GitHub - sethuiyer/search: Advanced Semantic Search Engine: Leveraging txtai for Dynamic, Context-Aware Information Retrieval

Educational Purpose

This project focuses on building a high-quality search engine on custom data using txtai. txtai is an all-in-one embeddings database for semantic search, LLM orchestration and language model workflows.

Overview

The project includes preparing a text corpus, indexing it using txtai, and then performing advanced semantic searches. It leverages txtai's Textractor for text extraction and incorporates a custom SemanticSearch class for efficient searching.

Prerequisites

Python 3.6+
txtai library

Corpus Preparation

Extract Text Data:
- Use txtai's Textractor to extract text from various materials. Ensure sentences=True is set.
- Store the extracted list of sentences in separate text files for different materials.
- Merge these files into a single text file named database.txt.
- Later, we can simply open('database.txt').readlines() to get the dataset as list of segmented sentences.

`search.py`

This script uses txtai to process, index, and load the raw data present in database.txt. It sets up the infrastructure for the search engine.
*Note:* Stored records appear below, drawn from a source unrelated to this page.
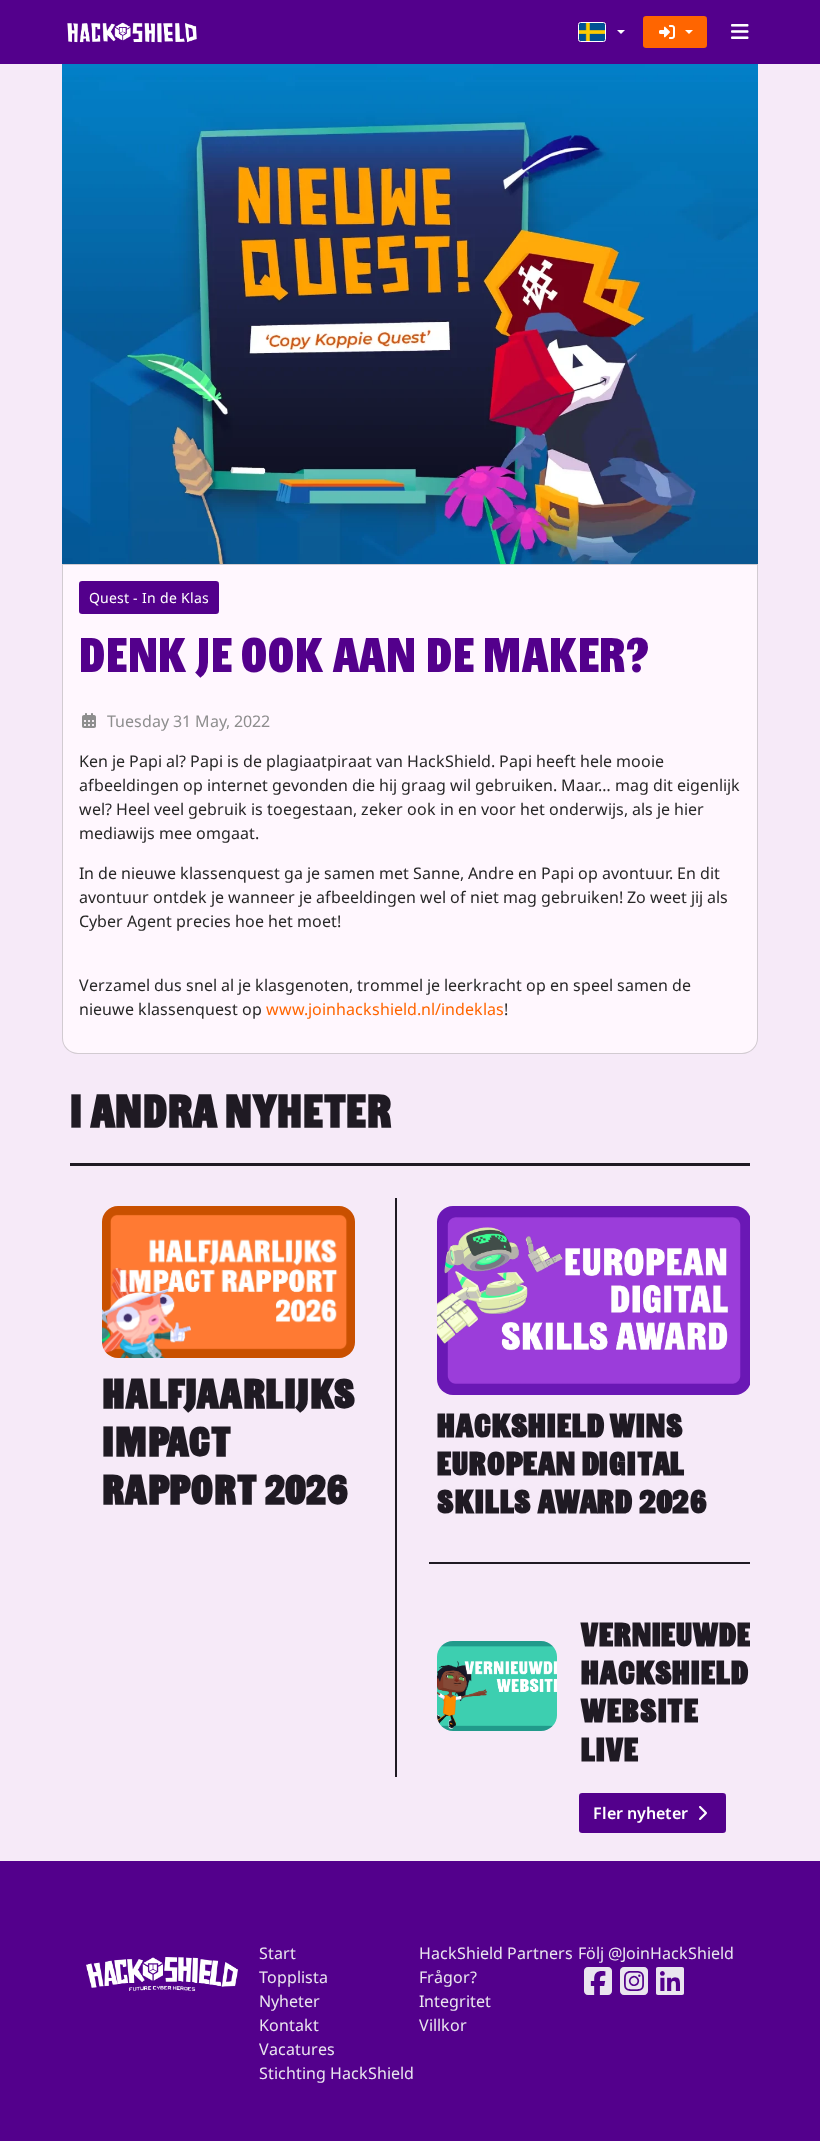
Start (277, 1953)
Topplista (293, 1977)
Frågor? (448, 1977)
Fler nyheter (642, 1813)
`SemanticSearch` Class Usage

Step 1: Initialization

Create an instance of the SemanticSearch class. Specify the model path for embeddings.

from src.search import SemanticSearch
semantic_search = SemanticSearch()

Step 2: Download and Load the Index

Download the index file and load it into the SemanticSearch instance.

wget https://huggingface.co/<user>/<repo>/resolve/main/index.tar.gz # or any URL where your index lives

Then you can simply

from src.search import SemanticSearch
semantic_search = SemanticSearch()
semantic_search.load_index('index.tar.gz')

or train the index on your custom data by using the create_and_save_embeddings. Pass the data as list of strings in the first argument then the index.tar.gz as second.

semantic_search.create_and_save_embeddings(dataset as list of segmented sentences, 'index.tar.gz')

Step 3: Performing a Search

Perform semantic searches using the search method.

query = "Your search query"
results = semantic_search.search(query, limit=5)

# Displaying results
for result in results:
    print(result)

Example

Let's see the performance of this library on a custom dataset

python test.py 
Embeddings loaded in 5.36 seconds ⚡️
🔍 Query: What is kshipta avashta

Search completed in 3.29 seconds ⚡️
['mind please see this carefully kshipta is the distracted or restless state when you know what you should do but well energy nahi hai somehow you want', 'a Avastha The next state is Which also you go into, it is the Kshipta Avastha is kshitva avastha where you are very restless, very agitated, thinking']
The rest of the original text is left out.